▶ Teste sua compreensão:
**A)** Segundo o texto sobre O Mal Obscuro, qual editora publicou o livro?
**B)** Liste todos os termos que o texto sobre O Mal Obscuro usa, no plural, para nomear o que afligiu Giuseppe Berto.
**C)** Resuma o texto sobre O Mal Obscuro em duas frases.

Há males que vêm para piores. Ou não...
Considerada a obra-prima do italiano Giuseppe Berto (1914-1978), o livro O Mal Obscuro pode ser classificado como autoficção uma vez que tem muito da vida do autor, da infância até os quarenta e tantos anos na maior parte. Mas Berto se vale de um narrador, um escritor e roteirista de cinema como ele próprio, para falar sobre o mal que o afligiu durante muito tempo. Ou, pensando bem, males, fobias, obsessões e manias: talvez as coisas fiquem melhor no plural no caso de GB. Em Nota do Autor, no final do livro, ele reconhece: "(...) O Mal Obscuro é mais ou menos o relato da minha doença."

O livro publicado pela Editora 34 no formato 16 x 23 (grande) parece ter muito mais do que suas 334 páginas, uma vez que tem poucos capítulos e eles são imensos, assim como são intermináveis seus parágrafos em que as frases em vez de pontos são separadas por vírgulas apenas. Um parágrafo pode começar numa página e seu ponto final vir somente depois de dez páginas ou mais. Mas não tem nada parecido com o Ulisses de James Joyce e as livres associações em que predominam "os pensamentos que se ligam uns aos outros em aparente liberdade"; em Berto eles fluem com ordem, lógica e clareza. Ele quis assim, não apenas para se diferenciar do autor irlandês, também para ser plenamente entendido pelos leitores, claro. E conseguiu.

▶ Dados extraídos:
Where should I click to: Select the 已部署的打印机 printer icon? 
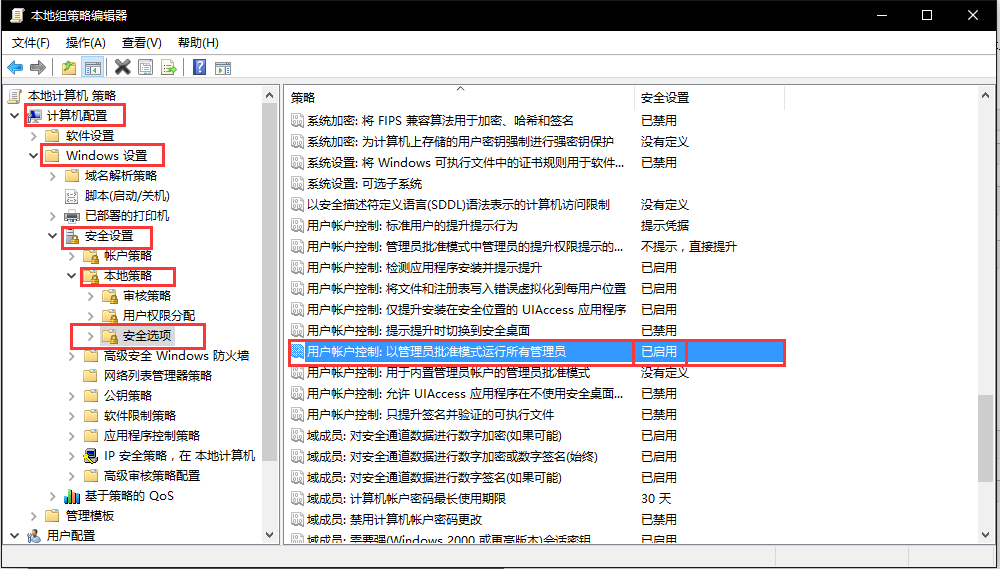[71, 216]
==
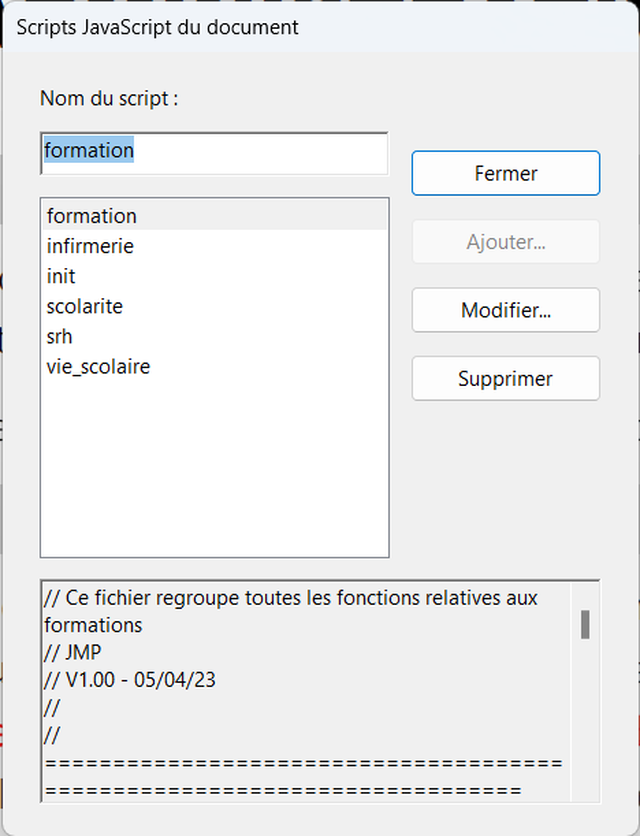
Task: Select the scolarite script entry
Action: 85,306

▶ Respostas dos exercícios:
**A)** A Editora 34.

**B)** Males, fobias, obsessões e manias.

**C)** O Mal Obscuro, considerado a obra-prima de Giuseppe Berto, é uma autoficção em que um narrador escritor e roteirista de cinema relata a doença que afligiu o autor. O livro tem capítulos imensos e parágrafos longuíssimos com frases separadas apenas por vírgulas, mas, ao contrário do Ulisses de James Joyce, seus pensamentos fluem com ordem, lógica e clareza.